## Data for processing
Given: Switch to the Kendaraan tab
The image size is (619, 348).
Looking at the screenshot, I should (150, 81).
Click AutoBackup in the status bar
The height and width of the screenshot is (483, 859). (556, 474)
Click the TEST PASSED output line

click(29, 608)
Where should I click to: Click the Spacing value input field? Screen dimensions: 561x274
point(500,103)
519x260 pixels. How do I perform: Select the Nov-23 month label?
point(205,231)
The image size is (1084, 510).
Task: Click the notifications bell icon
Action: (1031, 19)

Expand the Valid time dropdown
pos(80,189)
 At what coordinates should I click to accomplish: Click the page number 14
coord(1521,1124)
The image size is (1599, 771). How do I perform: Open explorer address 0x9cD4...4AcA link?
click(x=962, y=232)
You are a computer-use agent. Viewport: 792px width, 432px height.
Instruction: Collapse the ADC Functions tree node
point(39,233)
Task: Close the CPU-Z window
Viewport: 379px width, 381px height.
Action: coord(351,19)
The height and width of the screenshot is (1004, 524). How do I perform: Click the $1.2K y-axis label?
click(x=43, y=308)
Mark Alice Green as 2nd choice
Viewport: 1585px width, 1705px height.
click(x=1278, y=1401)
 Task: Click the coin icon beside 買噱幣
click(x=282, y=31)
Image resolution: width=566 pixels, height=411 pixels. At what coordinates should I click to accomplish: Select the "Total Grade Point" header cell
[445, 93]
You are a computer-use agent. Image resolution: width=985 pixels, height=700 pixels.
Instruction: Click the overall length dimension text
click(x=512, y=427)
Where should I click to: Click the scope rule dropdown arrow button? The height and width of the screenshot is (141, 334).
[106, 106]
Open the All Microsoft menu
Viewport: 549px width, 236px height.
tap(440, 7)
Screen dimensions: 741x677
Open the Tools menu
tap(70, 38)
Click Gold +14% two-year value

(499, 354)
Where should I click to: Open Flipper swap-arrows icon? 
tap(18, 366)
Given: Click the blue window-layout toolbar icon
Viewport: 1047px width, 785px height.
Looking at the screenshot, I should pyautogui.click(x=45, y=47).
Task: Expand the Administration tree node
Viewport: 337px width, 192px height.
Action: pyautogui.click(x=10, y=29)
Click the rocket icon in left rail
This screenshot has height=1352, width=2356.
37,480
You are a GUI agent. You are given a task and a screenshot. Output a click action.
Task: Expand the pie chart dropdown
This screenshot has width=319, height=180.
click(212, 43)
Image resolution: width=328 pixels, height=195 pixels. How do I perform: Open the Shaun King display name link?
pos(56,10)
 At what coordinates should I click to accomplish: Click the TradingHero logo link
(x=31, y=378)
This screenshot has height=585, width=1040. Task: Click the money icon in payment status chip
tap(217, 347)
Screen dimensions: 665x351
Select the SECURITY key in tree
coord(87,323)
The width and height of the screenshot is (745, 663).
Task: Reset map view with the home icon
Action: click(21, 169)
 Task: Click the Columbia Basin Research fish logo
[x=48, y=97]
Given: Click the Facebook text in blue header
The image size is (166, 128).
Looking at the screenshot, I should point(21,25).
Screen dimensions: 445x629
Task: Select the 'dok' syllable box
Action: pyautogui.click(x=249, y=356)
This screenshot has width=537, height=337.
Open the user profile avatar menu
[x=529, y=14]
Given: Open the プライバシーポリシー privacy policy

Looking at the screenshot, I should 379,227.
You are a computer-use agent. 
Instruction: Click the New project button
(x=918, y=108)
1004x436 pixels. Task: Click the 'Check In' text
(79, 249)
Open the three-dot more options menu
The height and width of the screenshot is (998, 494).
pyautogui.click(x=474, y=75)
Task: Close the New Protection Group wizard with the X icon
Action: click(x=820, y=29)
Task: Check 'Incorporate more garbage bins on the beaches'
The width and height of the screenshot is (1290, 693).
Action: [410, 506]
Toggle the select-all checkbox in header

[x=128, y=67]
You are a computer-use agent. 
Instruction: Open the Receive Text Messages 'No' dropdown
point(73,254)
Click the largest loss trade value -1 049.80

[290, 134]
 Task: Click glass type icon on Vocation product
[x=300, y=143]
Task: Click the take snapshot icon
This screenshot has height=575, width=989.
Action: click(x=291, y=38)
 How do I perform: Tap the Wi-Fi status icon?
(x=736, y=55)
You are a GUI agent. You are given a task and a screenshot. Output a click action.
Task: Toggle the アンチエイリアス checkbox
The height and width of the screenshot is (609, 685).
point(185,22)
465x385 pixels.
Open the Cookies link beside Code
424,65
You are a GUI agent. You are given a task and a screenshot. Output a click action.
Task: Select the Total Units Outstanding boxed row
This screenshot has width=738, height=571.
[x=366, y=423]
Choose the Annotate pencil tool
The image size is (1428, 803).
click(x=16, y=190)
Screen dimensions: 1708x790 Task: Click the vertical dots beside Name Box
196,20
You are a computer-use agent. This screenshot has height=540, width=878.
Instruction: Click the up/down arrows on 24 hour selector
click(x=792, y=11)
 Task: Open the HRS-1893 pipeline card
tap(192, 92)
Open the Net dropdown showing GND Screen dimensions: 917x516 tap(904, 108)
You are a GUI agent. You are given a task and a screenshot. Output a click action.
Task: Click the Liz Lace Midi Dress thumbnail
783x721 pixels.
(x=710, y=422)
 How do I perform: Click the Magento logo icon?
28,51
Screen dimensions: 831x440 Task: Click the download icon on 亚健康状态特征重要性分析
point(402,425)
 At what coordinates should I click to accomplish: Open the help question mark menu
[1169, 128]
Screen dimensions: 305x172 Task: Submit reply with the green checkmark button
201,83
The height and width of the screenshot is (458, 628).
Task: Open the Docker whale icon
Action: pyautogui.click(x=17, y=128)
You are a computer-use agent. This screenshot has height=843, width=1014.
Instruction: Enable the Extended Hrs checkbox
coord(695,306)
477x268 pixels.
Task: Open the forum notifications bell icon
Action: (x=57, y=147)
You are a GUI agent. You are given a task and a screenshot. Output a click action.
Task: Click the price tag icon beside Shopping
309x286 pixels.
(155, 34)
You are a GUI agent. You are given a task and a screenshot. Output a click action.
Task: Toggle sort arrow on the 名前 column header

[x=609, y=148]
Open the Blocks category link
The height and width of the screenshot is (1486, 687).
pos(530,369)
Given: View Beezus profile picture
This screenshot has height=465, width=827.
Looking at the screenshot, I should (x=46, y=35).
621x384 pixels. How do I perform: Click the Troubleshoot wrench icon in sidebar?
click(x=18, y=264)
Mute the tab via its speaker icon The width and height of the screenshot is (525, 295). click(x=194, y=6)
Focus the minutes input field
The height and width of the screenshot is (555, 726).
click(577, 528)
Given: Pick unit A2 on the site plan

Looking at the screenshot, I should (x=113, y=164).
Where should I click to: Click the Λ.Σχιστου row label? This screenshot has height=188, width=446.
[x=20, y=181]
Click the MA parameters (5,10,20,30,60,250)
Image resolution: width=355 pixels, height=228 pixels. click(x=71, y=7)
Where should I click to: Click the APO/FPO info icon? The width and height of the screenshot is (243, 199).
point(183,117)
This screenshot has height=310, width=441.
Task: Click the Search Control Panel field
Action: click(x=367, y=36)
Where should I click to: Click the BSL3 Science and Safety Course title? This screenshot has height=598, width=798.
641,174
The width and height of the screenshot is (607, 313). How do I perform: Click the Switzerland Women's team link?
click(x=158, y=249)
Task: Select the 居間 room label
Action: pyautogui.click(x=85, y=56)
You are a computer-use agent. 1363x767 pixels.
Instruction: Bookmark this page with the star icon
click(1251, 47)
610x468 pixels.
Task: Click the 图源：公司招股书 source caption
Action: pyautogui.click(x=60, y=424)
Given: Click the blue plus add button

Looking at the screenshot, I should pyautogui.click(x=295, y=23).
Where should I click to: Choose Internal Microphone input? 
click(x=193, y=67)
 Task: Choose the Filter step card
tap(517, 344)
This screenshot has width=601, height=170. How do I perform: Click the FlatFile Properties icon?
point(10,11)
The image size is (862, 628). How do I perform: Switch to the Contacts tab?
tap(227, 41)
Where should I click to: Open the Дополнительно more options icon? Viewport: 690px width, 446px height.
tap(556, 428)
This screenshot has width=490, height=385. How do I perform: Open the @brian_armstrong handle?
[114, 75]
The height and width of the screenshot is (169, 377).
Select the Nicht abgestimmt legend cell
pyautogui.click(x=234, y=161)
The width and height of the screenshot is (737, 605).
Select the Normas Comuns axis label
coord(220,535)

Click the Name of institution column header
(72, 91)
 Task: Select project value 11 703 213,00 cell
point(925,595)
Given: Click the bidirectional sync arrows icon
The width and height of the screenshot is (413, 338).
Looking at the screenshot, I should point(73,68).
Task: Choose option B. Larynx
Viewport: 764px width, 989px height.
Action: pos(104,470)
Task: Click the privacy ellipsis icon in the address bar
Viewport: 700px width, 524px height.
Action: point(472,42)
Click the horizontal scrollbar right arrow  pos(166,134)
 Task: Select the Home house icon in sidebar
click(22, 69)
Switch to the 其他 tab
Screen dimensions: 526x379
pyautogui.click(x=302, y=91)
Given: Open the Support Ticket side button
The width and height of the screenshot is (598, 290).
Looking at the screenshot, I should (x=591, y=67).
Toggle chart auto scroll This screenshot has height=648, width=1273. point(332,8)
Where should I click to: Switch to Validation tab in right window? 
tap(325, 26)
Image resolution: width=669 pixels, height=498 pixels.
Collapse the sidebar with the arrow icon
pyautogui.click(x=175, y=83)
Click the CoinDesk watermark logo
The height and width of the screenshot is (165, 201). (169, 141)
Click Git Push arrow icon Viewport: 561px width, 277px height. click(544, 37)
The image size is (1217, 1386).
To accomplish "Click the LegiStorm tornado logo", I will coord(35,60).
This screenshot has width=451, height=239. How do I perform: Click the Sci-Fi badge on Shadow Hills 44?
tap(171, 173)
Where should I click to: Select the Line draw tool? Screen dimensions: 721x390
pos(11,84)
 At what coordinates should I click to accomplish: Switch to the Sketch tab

## What is being asked
Reproduce the lines of the listing above verbatim, starting at the line that contains "How do I perform: Click the Magento" and ending at the line that contains "Looking at the screenshot, I should (x=46, y=35).", with both of those lines included.

## Output of the exercise
 How do I perform: Click the Magento logo icon?
28,51
Screen dimensions: 831x440 Task: Click the download icon on 亚健康状态特征重要性分析
point(402,425)
 At what coordinates should I click to accomplish: Open the help question mark menu
[1169, 128]
Screen dimensions: 305x172 Task: Submit reply with the green checkmark button
201,83
The height and width of the screenshot is (458, 628).
Task: Open the Docker whale icon
Action: pyautogui.click(x=17, y=128)
You are a computer-use agent. This screenshot has height=843, width=1014.
Instruction: Enable the Extended Hrs checkbox
coord(695,306)
477x268 pixels.
Task: Open the forum notifications bell icon
Action: (x=57, y=147)
You are a GUI agent. You are given a task and a screenshot. Output a click action.
Task: Click the price tag icon beside Shopping
309x286 pixels.
(155, 34)
You are a GUI agent. You are given a task and a screenshot. Output a click action.
Task: Toggle sort arrow on the 名前 column header

[x=609, y=148]
Open the Blocks category link
The height and width of the screenshot is (1486, 687).
pos(530,369)
Given: View Beezus profile picture
This screenshot has height=465, width=827.
Looking at the screenshot, I should (x=46, y=35).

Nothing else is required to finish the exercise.